■ Exercise goal
Copy out the rows from the line containing "This screenshot has width=1922, height=980." through the line containing "(387, 422).", both included, without the pictures.
──────── Given data
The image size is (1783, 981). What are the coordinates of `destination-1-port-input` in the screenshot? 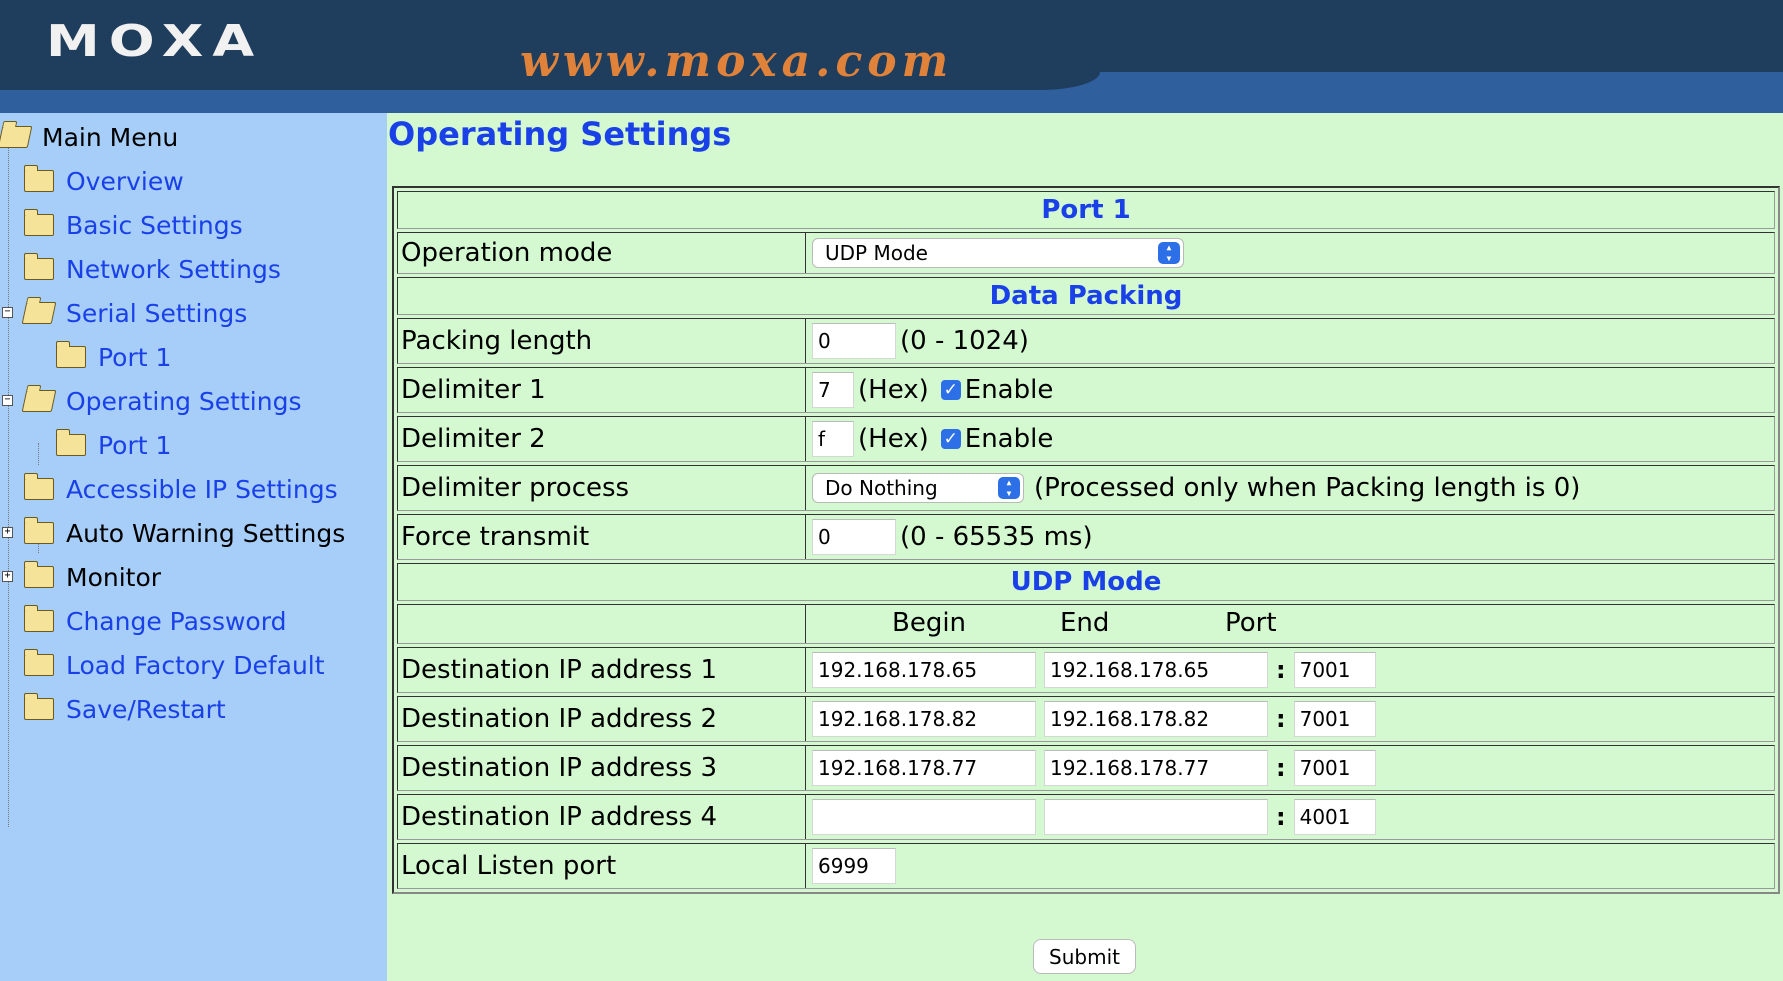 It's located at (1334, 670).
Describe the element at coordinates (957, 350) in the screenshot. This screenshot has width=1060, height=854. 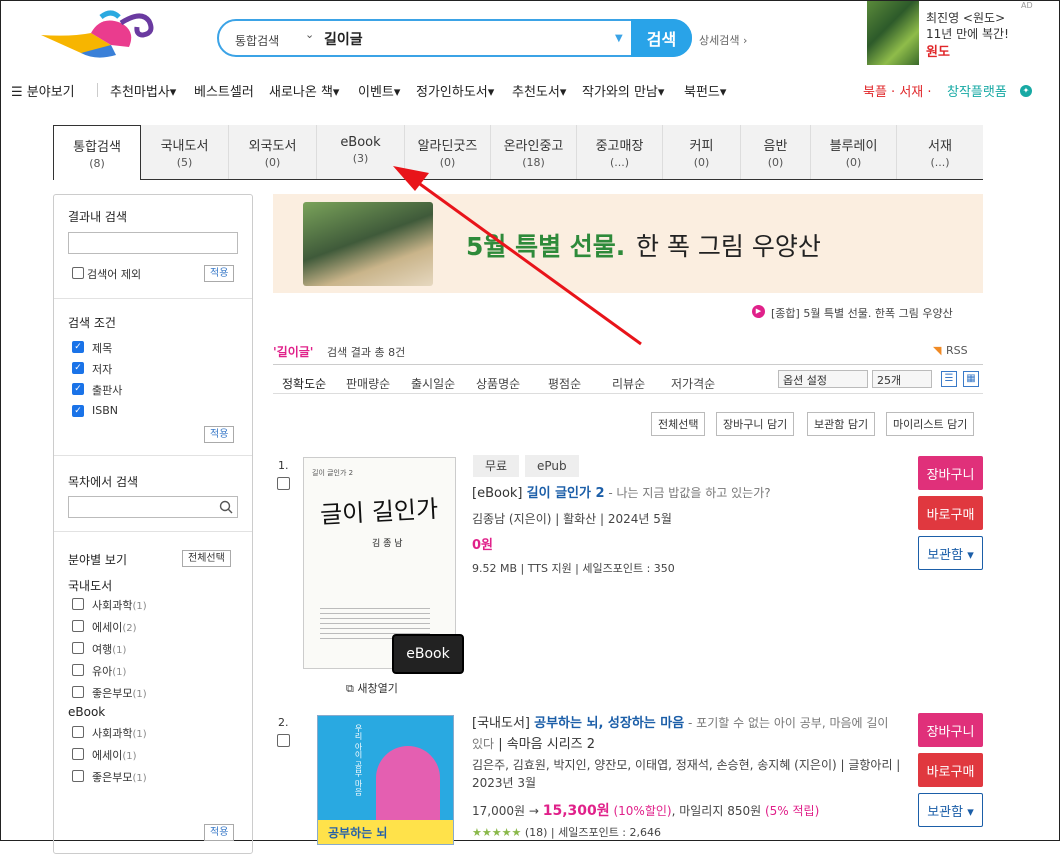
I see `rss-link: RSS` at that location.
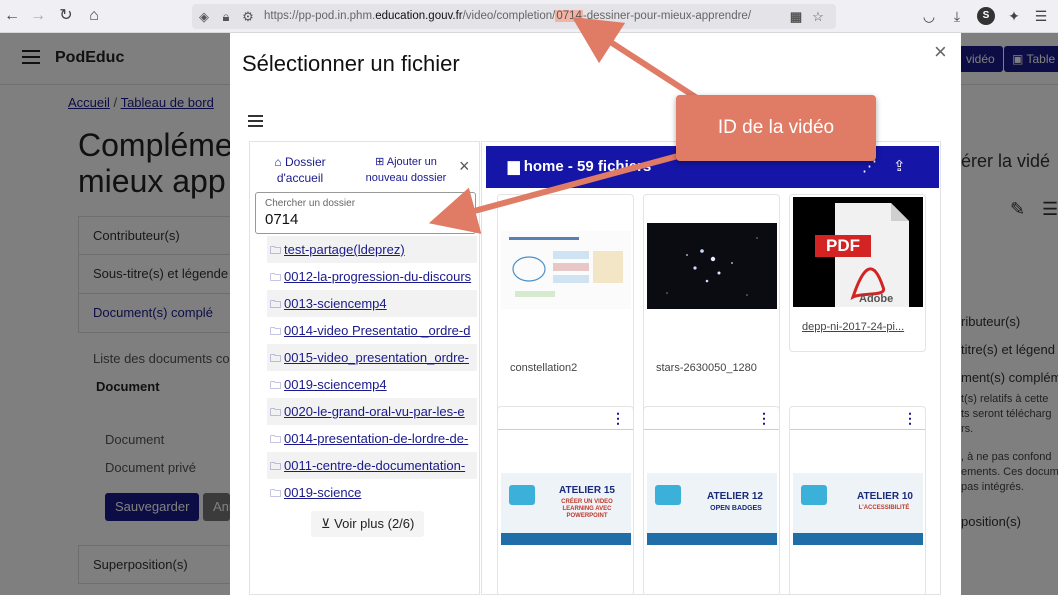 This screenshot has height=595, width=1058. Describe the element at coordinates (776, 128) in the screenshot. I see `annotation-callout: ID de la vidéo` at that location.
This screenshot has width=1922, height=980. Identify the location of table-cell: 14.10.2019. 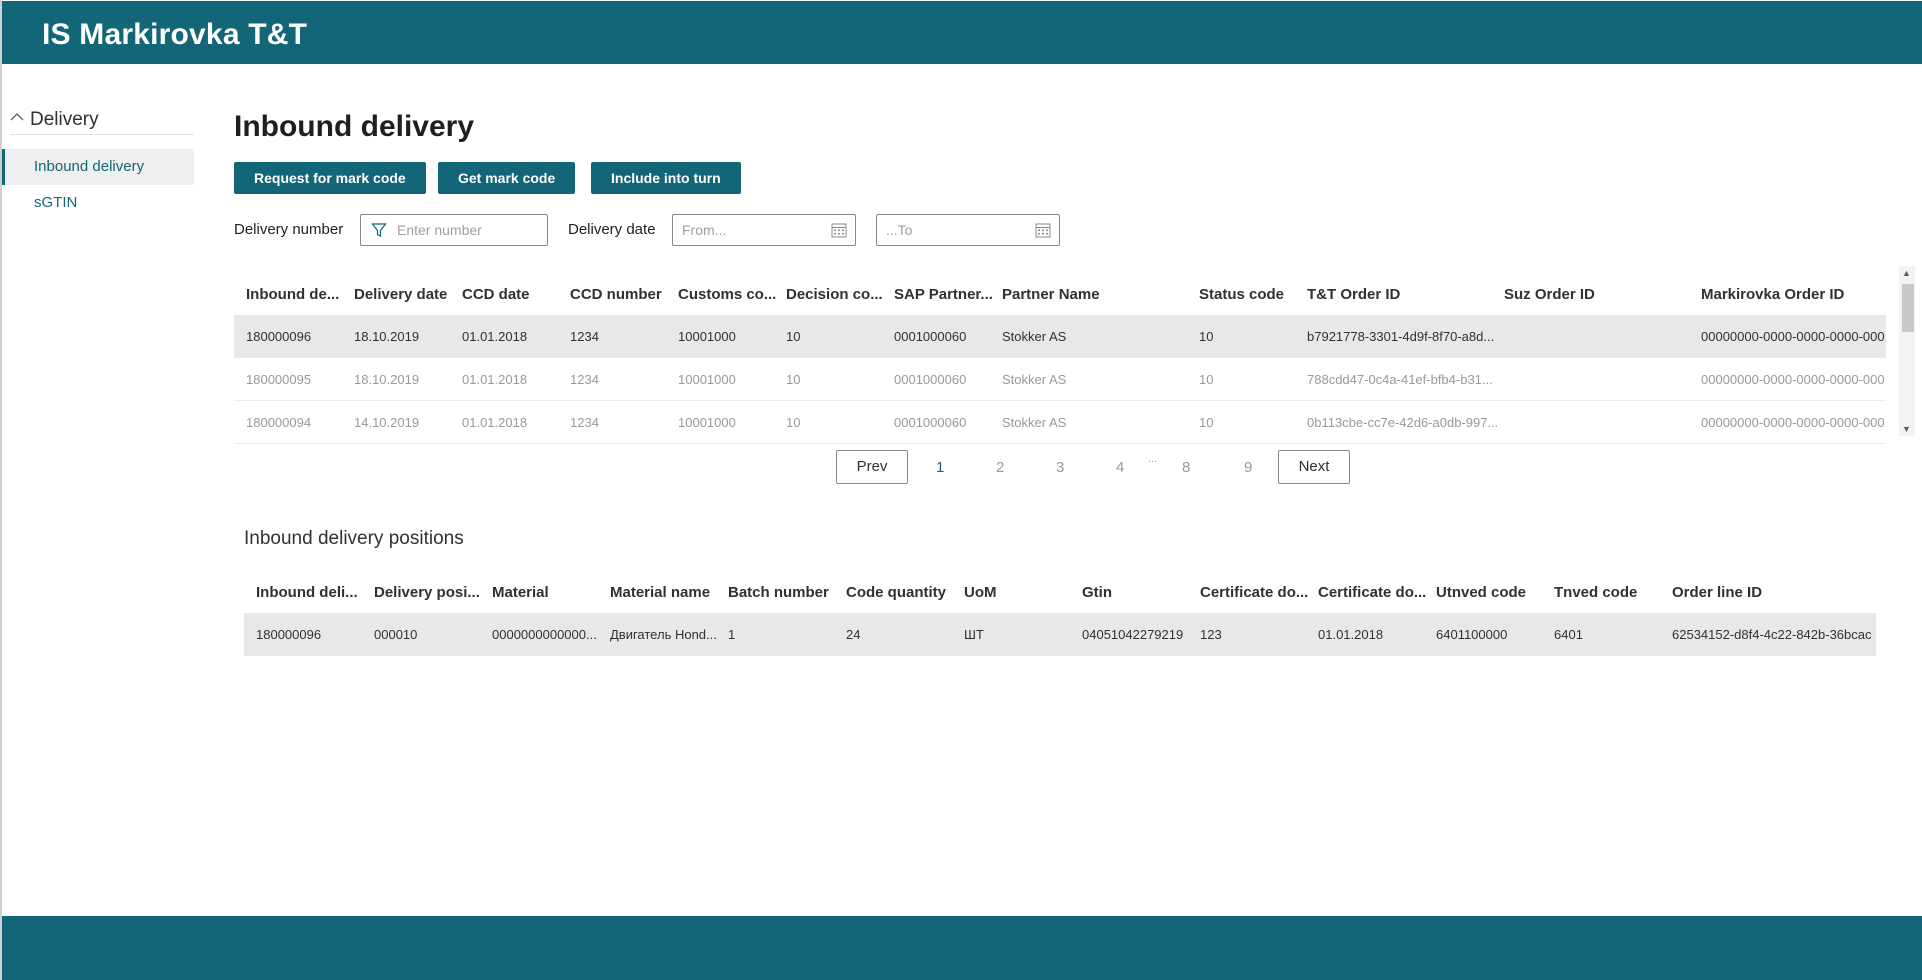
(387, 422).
────────────────
──────── Given data
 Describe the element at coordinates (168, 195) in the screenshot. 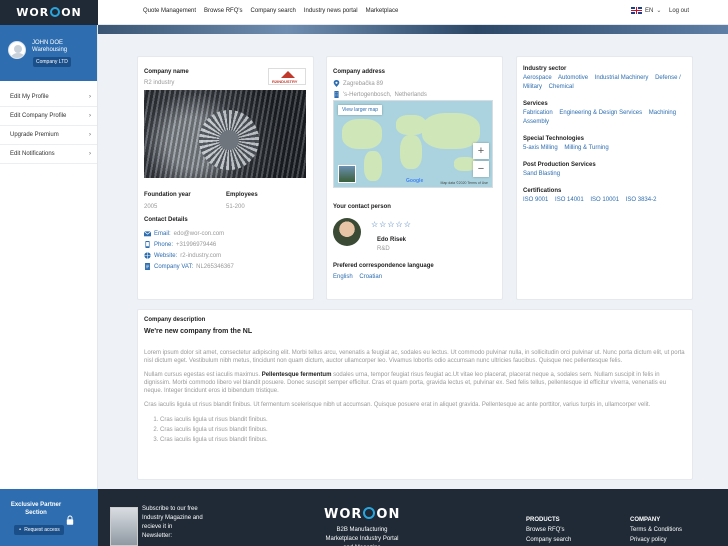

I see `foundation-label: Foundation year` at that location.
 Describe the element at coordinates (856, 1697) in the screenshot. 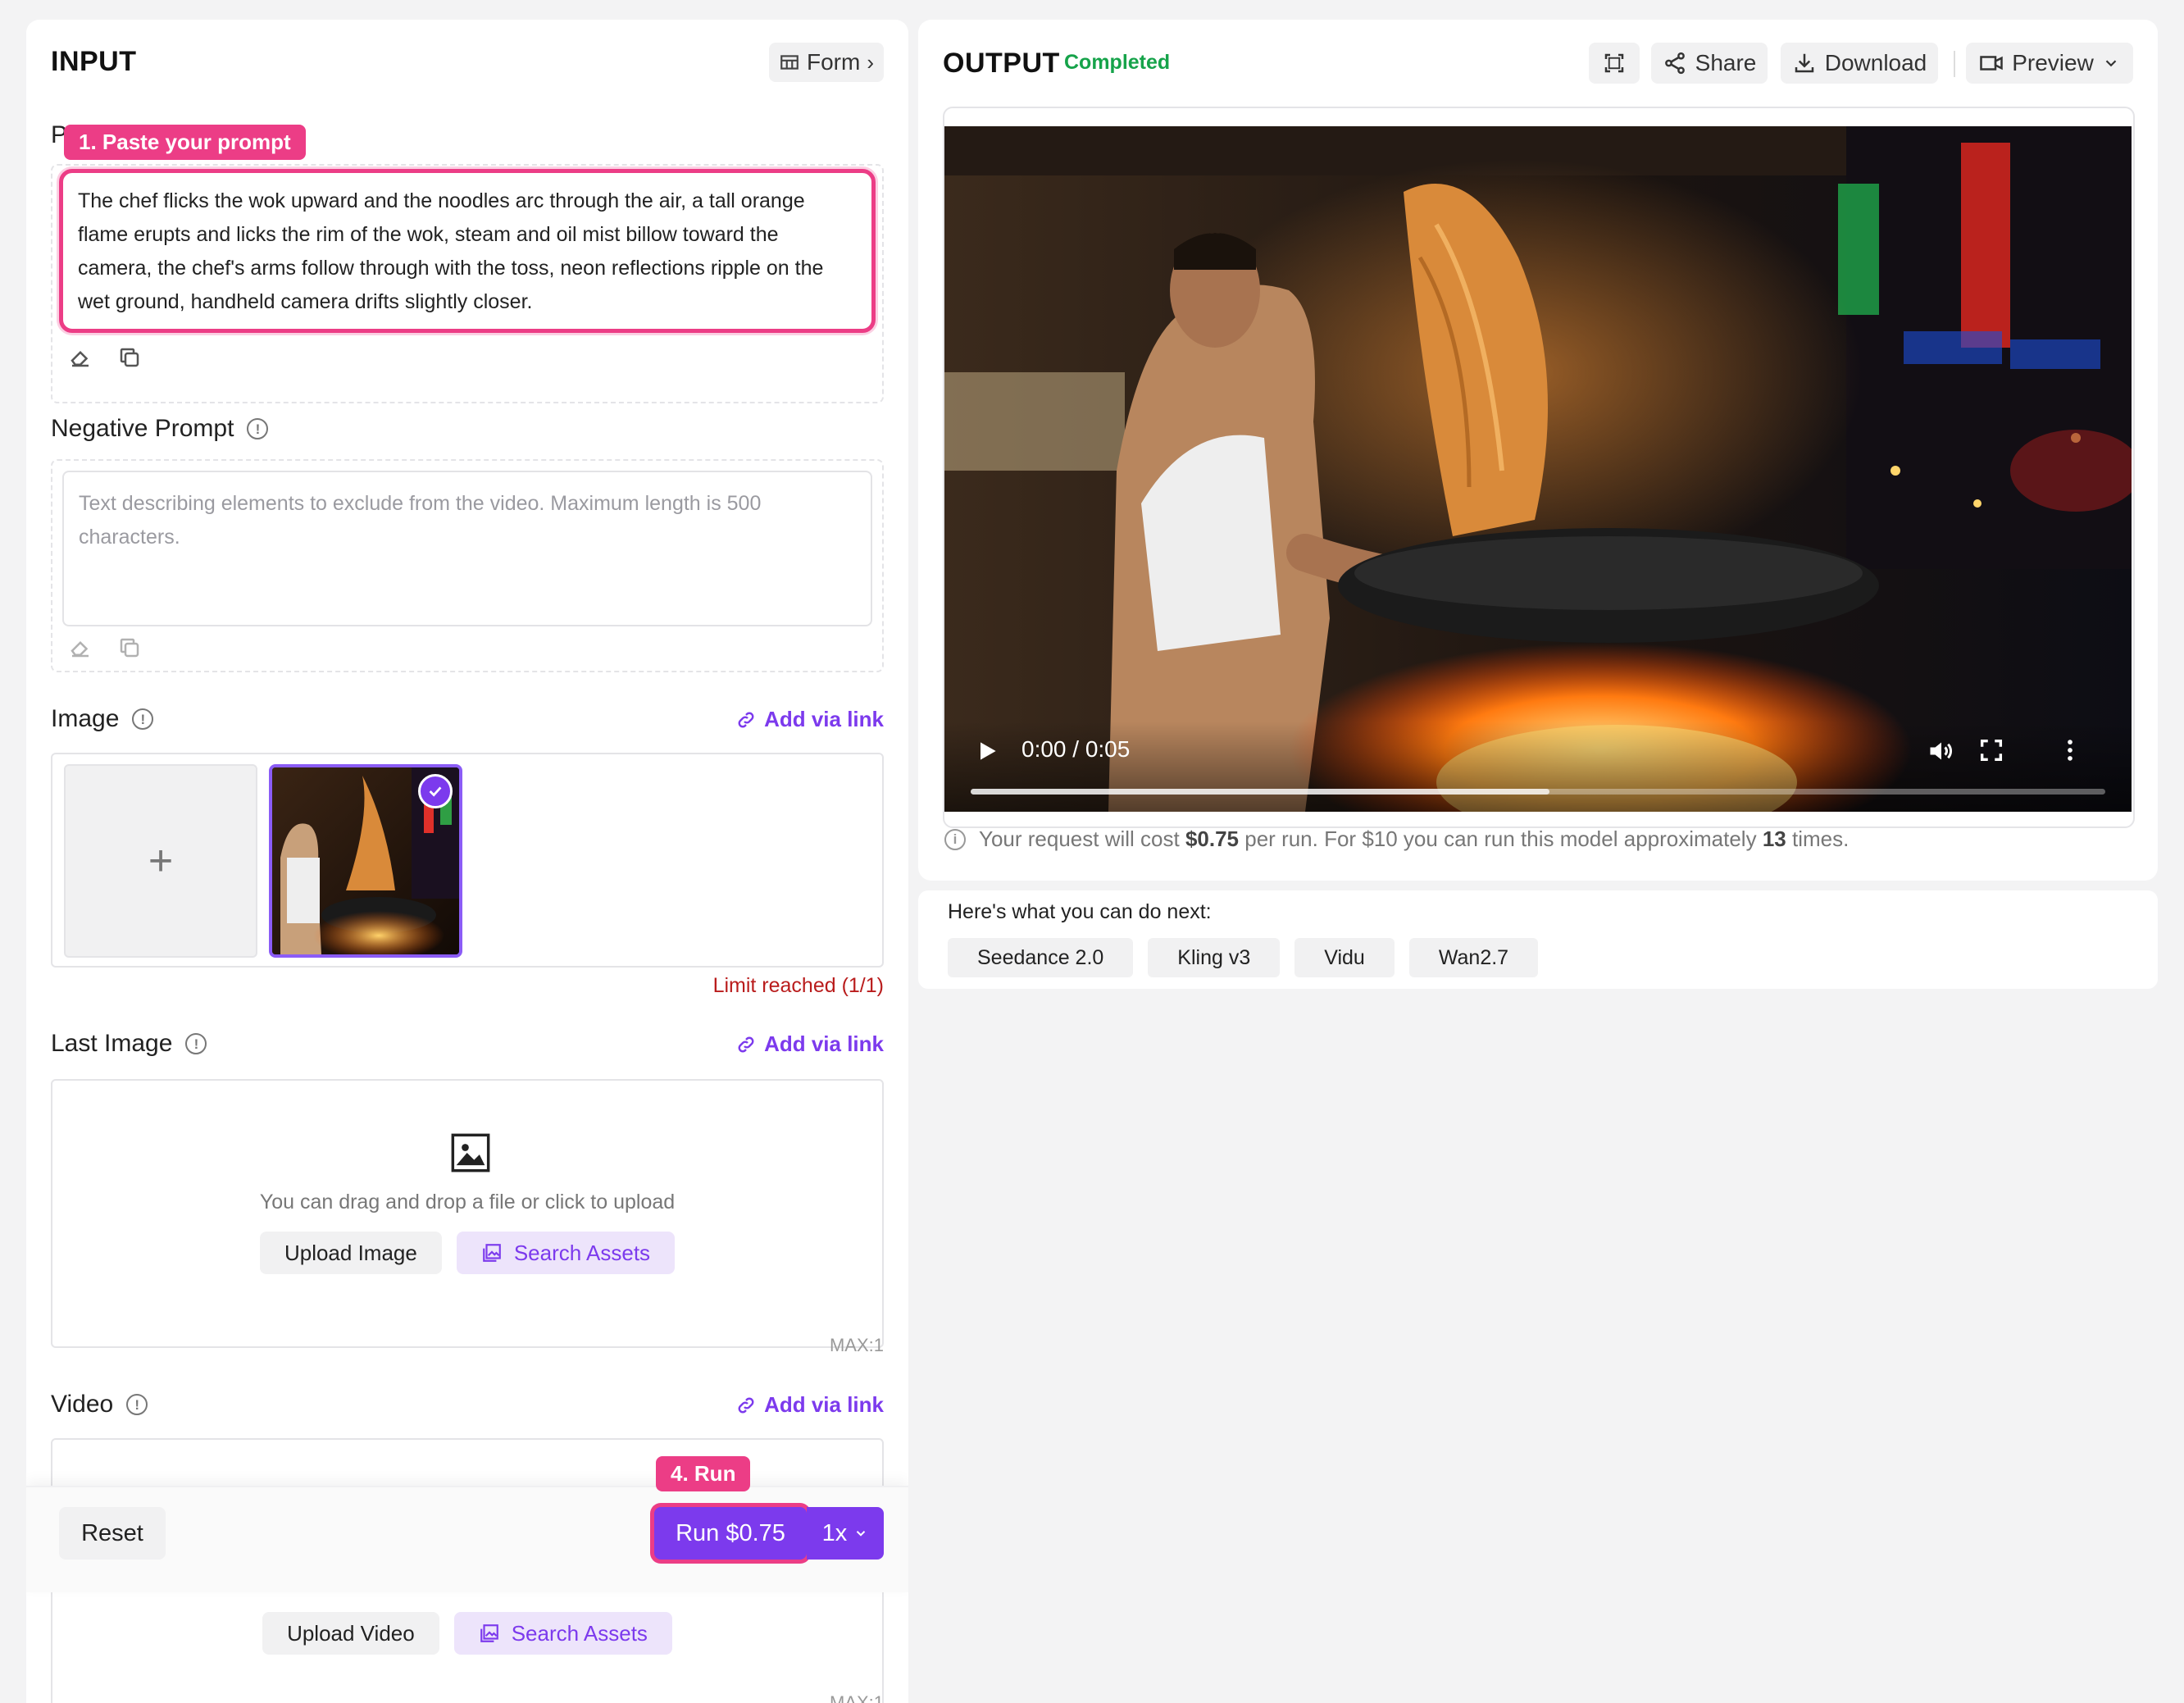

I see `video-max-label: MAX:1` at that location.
────────────────
■ Expected output
This screenshot has width=1922, height=980. Identify the location of table-cell: 14.10.2019. 
(387, 422).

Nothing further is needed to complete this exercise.